Written request:
Please copy the records below word for word, starting at the line that contains "At what coordinates should I click to accomplish: Open" and ending at the line that contains "Viewport: 1338px width, 646px", with both of those lines included. Leave the pictures out of your copy.

Information supplied:
◆ ◆ ◆

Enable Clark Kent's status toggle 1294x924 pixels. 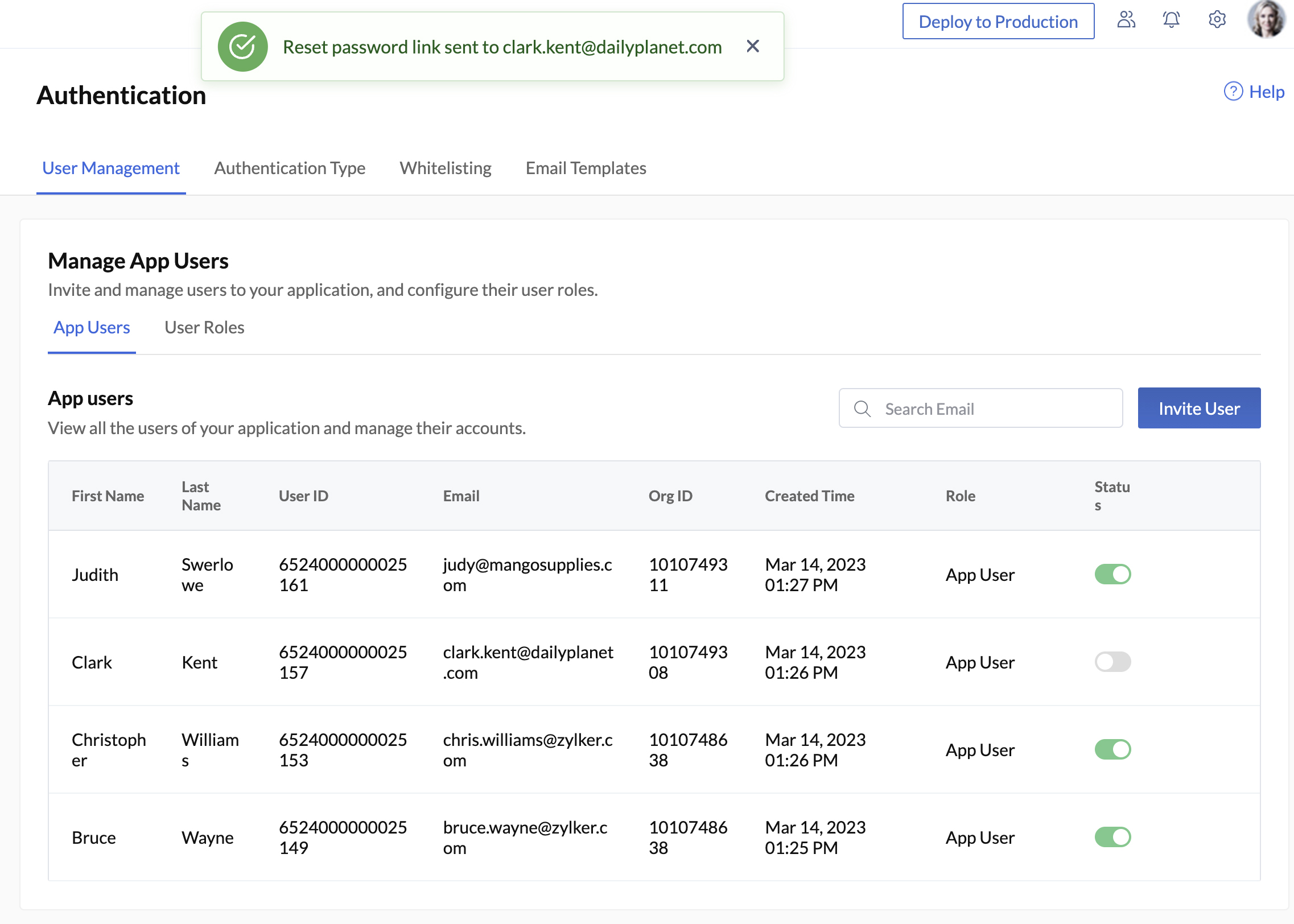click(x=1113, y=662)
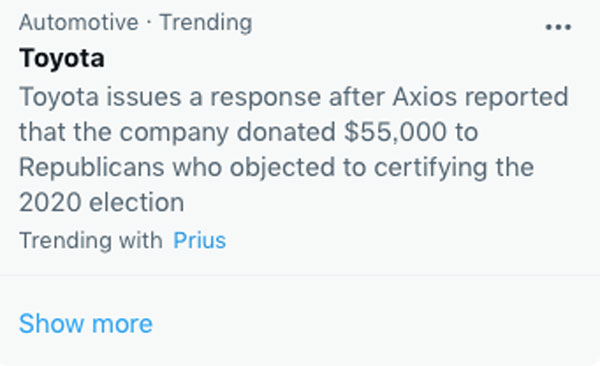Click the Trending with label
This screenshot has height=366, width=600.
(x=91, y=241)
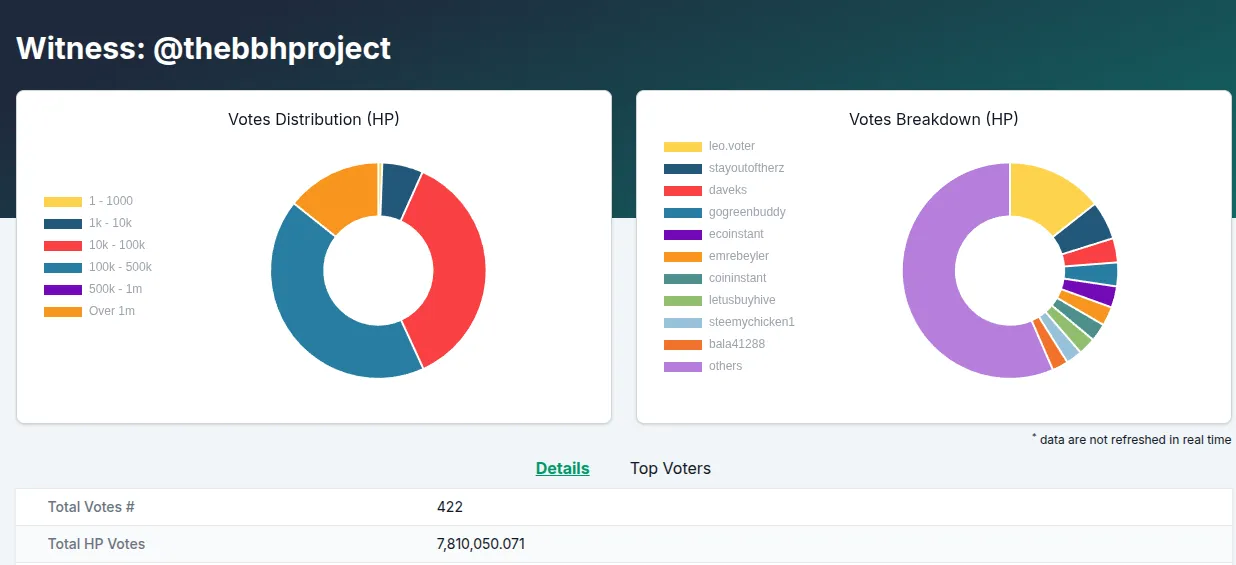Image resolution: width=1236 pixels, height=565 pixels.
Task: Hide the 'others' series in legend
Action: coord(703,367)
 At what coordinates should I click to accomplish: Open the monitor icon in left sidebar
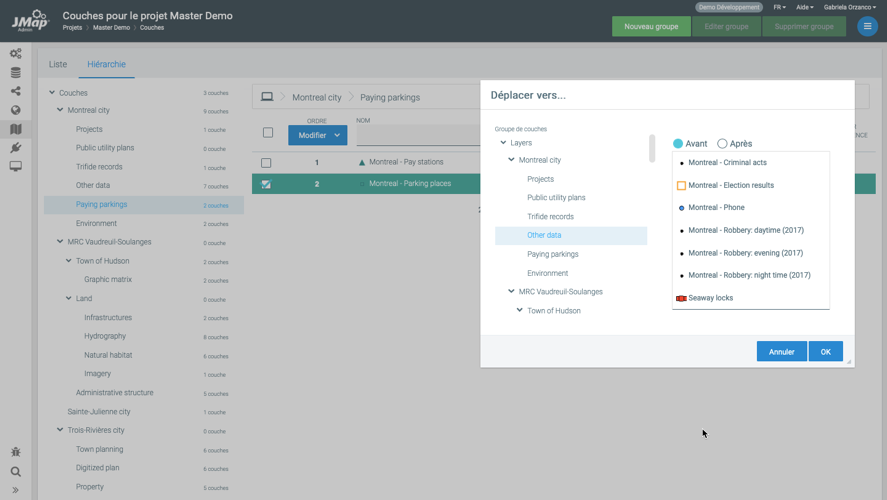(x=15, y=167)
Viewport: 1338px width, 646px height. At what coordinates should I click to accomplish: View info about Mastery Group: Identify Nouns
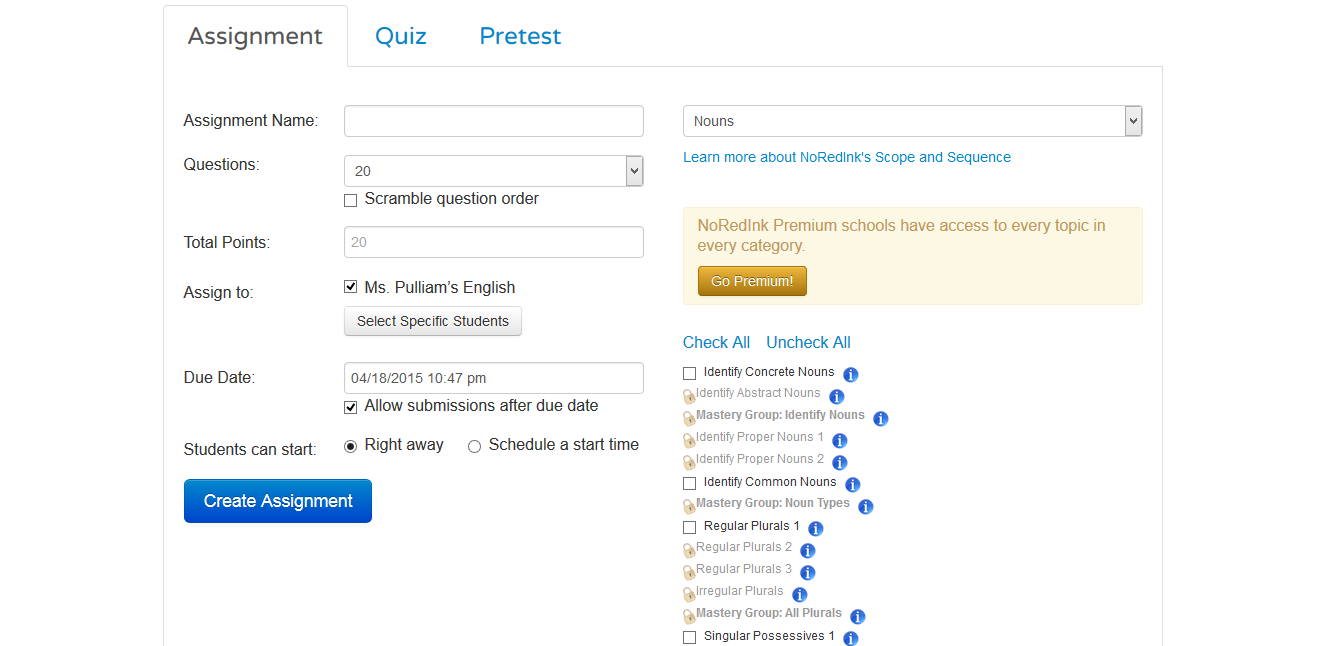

◆ ◆ ◆

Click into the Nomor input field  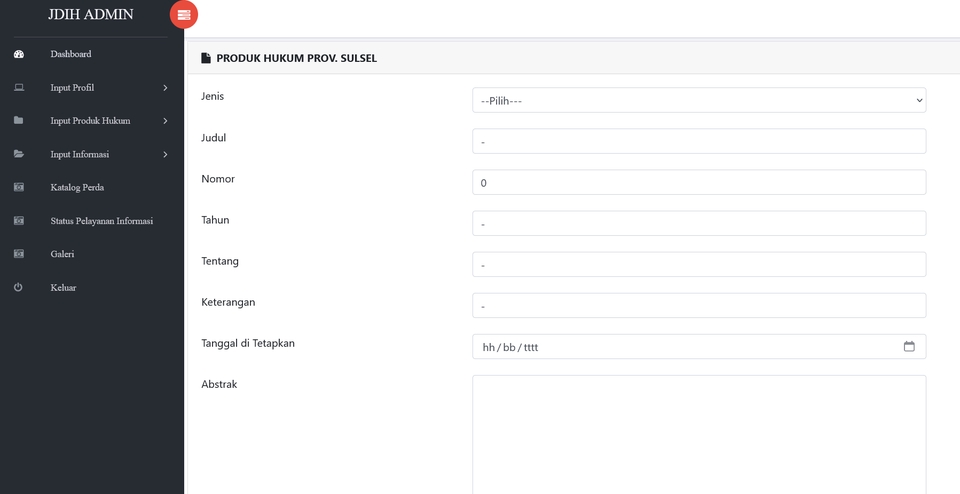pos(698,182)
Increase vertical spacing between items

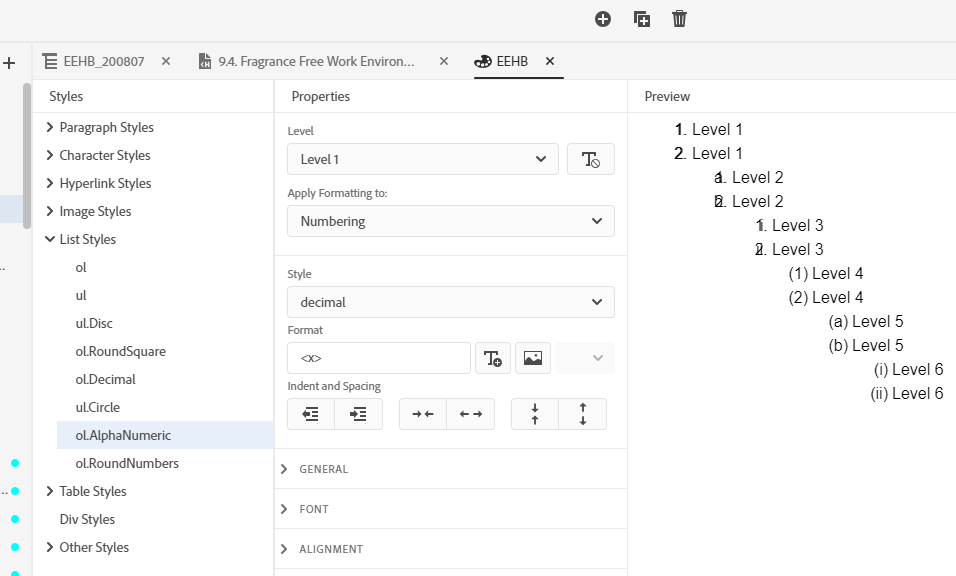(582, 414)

◆ ◆ ◆

Task output:
 At what coordinates should I click to accomplish: Open the monitor icon in left sidebar
(x=15, y=167)
Viewport: 1338px width, 646px height. At what coordinates should I click to accomplish: View info about Mastery Group: Identify Nouns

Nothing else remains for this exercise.